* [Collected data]
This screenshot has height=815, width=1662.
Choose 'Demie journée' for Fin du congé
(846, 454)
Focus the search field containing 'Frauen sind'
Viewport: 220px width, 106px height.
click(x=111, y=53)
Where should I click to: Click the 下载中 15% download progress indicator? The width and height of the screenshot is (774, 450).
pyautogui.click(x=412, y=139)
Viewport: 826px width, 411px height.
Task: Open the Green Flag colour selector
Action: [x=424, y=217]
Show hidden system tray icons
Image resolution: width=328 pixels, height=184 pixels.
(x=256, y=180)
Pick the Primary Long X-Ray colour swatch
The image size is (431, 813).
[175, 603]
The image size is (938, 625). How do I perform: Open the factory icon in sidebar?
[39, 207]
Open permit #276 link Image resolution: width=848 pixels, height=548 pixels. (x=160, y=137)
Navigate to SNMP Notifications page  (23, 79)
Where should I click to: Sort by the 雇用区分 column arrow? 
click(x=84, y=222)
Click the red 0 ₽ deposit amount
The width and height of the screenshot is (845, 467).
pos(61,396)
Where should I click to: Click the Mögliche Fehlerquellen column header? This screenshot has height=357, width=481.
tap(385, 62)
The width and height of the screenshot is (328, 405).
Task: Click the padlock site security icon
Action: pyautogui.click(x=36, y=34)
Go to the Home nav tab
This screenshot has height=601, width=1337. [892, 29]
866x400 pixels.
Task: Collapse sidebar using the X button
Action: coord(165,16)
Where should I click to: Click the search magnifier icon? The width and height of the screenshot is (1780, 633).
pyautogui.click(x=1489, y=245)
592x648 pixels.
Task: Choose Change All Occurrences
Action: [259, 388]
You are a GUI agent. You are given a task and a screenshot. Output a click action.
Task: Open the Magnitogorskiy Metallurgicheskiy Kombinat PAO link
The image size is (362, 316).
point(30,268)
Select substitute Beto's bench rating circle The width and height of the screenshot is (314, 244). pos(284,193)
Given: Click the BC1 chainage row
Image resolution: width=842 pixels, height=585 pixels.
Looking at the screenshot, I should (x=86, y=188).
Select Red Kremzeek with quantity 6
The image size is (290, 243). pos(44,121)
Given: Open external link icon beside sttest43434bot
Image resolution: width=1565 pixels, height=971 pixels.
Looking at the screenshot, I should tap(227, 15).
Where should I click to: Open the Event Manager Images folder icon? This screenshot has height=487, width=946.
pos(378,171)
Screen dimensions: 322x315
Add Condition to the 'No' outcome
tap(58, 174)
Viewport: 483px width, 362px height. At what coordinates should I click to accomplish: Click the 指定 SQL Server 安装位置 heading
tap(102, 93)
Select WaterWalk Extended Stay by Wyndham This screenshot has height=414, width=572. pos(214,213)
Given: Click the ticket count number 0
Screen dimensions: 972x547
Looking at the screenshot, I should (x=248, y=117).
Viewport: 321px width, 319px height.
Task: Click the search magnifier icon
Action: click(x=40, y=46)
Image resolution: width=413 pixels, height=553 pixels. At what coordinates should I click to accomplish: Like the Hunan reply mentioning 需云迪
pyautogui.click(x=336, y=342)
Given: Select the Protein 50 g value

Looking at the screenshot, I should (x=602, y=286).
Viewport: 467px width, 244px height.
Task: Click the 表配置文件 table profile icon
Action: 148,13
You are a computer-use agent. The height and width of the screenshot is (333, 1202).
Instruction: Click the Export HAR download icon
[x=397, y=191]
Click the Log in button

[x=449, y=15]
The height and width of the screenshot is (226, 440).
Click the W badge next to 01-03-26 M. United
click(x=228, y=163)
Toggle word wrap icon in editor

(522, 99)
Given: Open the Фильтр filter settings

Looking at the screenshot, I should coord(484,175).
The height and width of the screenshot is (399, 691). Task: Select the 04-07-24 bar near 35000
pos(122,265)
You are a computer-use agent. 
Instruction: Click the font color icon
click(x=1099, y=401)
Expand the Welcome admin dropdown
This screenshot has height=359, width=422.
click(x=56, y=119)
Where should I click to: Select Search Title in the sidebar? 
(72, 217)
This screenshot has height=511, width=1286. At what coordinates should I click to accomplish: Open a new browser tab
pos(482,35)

* [Exercise]
Return each line in the records that holds the string "agent".

* [Worked solution]
You are a GUI agent. You are given a task and a screenshot. Output a click action.
You are a computer-use agent. The height and width of the screenshot is (333, 1202).
You are a computer-use agent. 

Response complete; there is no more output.